これらは真なることを言いつつ嘘をついている例だ,というのが共通見解である.一方で,嘘をつこうと試みているが失敗している例だ,という選択肢もありうる.つまり,嘘をつくには内的条件と外的条件があり,虚偽が外的な成功条件に入る,ということだ.
重要なのは,「嘘をつくこと」と「嘘をつこうと試みているが失敗していること」のどちらに分類すべきかということではなく,こうしたヴァリエーションがあり,おそらくは内的/外的成功条件がある,ということだ.
3.2.3 嘘をつくことは欺きを伴うか
嘘をつくことは欺き (deception) を伴うというのが自然な考えだ.すなわち,内的成功条件として,嘘をつく人が聞き手を欺こうと意図しているということがある.しかし実際には,そうでない嘘 (のようなもの) がありえ,「白々しい嘘」(bald-faced lies) と呼ばれる.Carson 2006 の例によれば:
- カンニングをした生徒が学生部長に呼び出される.カンニングのことを学生部長が知っていることを生徒は知っているが,しかし学生部長は罪を認めない限り罰しないことでも有名である.罰を受けないためだけに生徒は「やっていません」と言う.
3.2.4 嘘の道徳的中立性: 罪のない嘘?
嘘は悪意,ないしは何らかの悪い意図を持ってなされる,と考えるのは自然だが,必ずしもそうではない,「罪のない嘘」(white lies) というものもある: 友人に高価な新しいコートの感想を聞かれて,ひどい見た目だと思いつつ「すごくいいね」と言う場合など.
上記の例では,少しだけ悪い (非道徳な) 振る舞いだが,友人を喜ばせるという善がそれを上回っている,と考えたくなる.しかし,この嘘がそもそも悪いことなのかを問うてみることもできる (類比: 医者が痛い注射をする場合).
3.2.5 嘘・ミスリードすること・欺きのあいだのグレーゾーン
欺きは嘘より広いカテゴリーである (例: 照明を点灯・消灯するプログラムで在宅していると思わせる場合,看護師の衣裳を着て自分が看護師だと周りに思わせる場合).

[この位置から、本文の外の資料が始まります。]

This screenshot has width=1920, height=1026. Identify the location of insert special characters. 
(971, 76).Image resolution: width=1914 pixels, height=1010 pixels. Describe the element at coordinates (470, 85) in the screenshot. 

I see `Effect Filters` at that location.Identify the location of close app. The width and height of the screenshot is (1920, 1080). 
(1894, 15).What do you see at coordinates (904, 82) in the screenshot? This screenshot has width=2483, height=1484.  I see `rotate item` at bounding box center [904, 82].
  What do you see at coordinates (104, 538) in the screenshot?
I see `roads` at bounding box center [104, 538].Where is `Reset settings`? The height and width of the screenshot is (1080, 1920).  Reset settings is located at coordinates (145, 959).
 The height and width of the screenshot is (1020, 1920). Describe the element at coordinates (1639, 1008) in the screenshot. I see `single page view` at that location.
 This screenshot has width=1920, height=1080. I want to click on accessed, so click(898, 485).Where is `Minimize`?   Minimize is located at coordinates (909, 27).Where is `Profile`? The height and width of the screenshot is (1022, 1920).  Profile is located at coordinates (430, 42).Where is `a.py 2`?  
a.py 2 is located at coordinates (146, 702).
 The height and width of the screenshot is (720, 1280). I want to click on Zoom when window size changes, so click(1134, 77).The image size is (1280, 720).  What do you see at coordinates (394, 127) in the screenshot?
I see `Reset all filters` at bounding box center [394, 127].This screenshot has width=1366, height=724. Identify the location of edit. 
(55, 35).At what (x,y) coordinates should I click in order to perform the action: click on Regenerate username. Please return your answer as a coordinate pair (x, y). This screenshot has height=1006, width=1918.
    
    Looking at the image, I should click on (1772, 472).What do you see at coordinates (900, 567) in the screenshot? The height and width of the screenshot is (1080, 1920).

ミスリードするというカテゴリーは,虚偽を述べていないが意図的に虚偽を伝達している場合に用いられる.嘘とミスリードすることの間にはグレーゾーンがある; どちらとも取れる例を以下で三つ示す.
3.2.5.1 推意と嘘
2章では,店に50回行ったことがある人が「何回行ったのか」と問われて「5回」と答える場合についての最高裁の見解に言及された.最高裁によれば,これは偽証の罪に問われうる.もし偽証の事例になるなら,嘘の事例だとみなすのも自然である.嘘の事例だとすれば,主張する (assert) ことなしに嘘をつくことができる (5回しか行っていないと主張はしていない).
もちろん境界事例がある.ウィンストンのタバコの次の広告文を考えよ.
- Yours have additives. 94 percent tobacco 6 percent additives. New Winstons don't. 100 percent Tobacco. True taste. No BULL.
- Thank you for not smoking additives. No BULL. 100 percent tobacco. True taste.
- Still smoking additives? Winston straight up. NO ADDITIVES. TRUE TASTE.
これらはウィンストンのタバコが添加物を含まないぶん他より健康的だということを伝達している.実際には,添加物はたしかにないが,だからといってより健康的なわけではない.連邦取引委員会はウィンストンを訴え,ウィンストンは免責条項を付け加えた.ウィンストンは嘘をついていたのか,それとも単にミスリーディングなだけなのか.答えは出しようがないが,嘘をついていたのだとすれば,これも嘘が主張を伴わない事例となる.
3.2.5.2 前提と嘘
ジョンが犬を叩いたことがないとして,「ジョンは犬を叩くのをやめていない」というのは嘘になるのか,単にミスリーディングなのか,という問題も,同様である: 決めようがないが,嘘だとすると,嘘が主張を伴わない事例となる.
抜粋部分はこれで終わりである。